--- Selected excerpt Enclosed Below ---

The Joy of Waiting

I am not a patient person.  Everyone who knows me even a little knows this is true:  I do not wait well in lines, in traffic, or behind slow walkers.  Nor am I able to accomplish time-consuming tasks that require deliberation, careful attention and meticulous care:  I had to have a friend put on my iPad screen cover, and she actually kicked me out of her house when I tried to help.  I’m that bad.

As I said, I am not a patient person—at least, in general.  However, tonight I find myself mere hours away from the one month in which everything changes.  For this one precious month of the year, I am the most patient person on earth, waiting happily, with great delight, day after day after day.  That’s right, I’m talking about Advent.

--- End of Enclosed Selected excerpt ---

Tasks and exercises =>
1: Copy part of the passage on waiting, starting at the words "I am not a patient person.  Everyone" and stopping after "talking about Advent.".
2: According to the passage on waiting, why did the writer need a friend to put on the iPad screen cover?
The lines that come next are from a different source than the passage on waiting.

--- Material shown Enclosed Below ---

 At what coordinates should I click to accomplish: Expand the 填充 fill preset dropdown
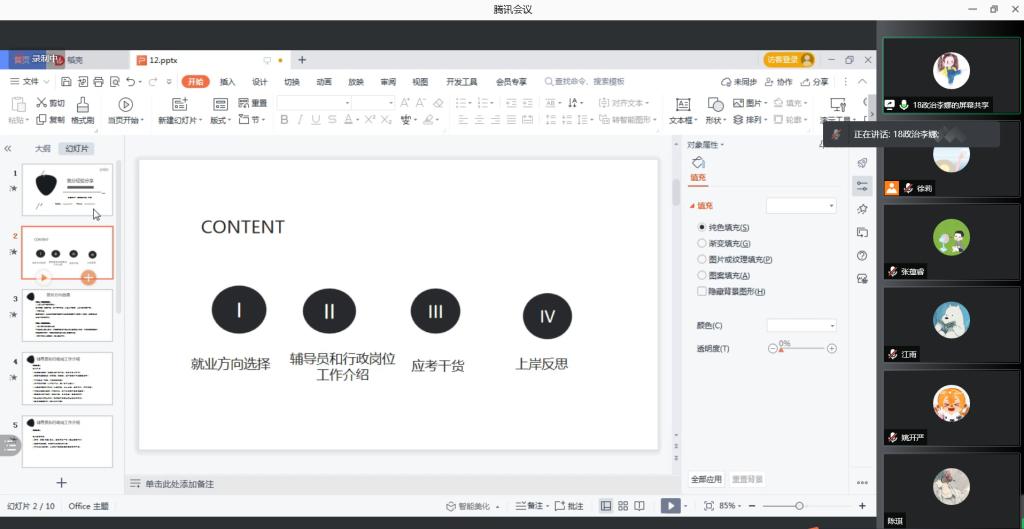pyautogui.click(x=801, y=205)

--- End of Enclosed Material shown ---
--- Material shown Enclosed Below ---

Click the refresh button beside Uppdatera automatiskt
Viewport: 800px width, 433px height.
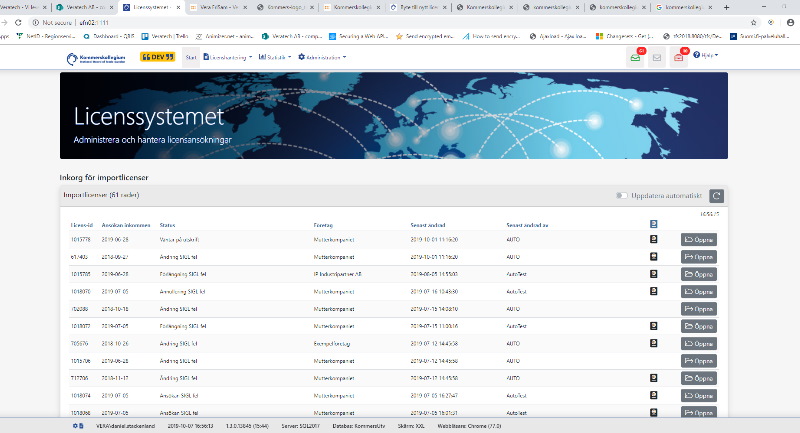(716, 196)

--- End of Enclosed Material shown ---

Answers to the exercise =>
1:
I am not a patient person.  Everyone who knows me even a little knows this is true:  I do not wait well in lines, in traffic, or behind slow walkers.  Nor am I able to accomplish time-consuming tasks that require deliberation, careful attention and meticulous care:  I had to have a friend put on my iPad screen cover, and she actually kicked me out of her house when I tried to help.  I’m that bad.

As I said, I am not a patient person—at least, in general.  However, tonight I find myself mere hours away from the one month in which everything changes.  For this one precious month of the year, I am the most patient person on earth, waiting happily, with great delight, day after day after day.  That’s right, I’m talking about Advent.

2: The writer cannot do time-consuming tasks that call for deliberation, careful attention and meticulous care. Putting on the screen cover was that kind of task, so a friend had to do it.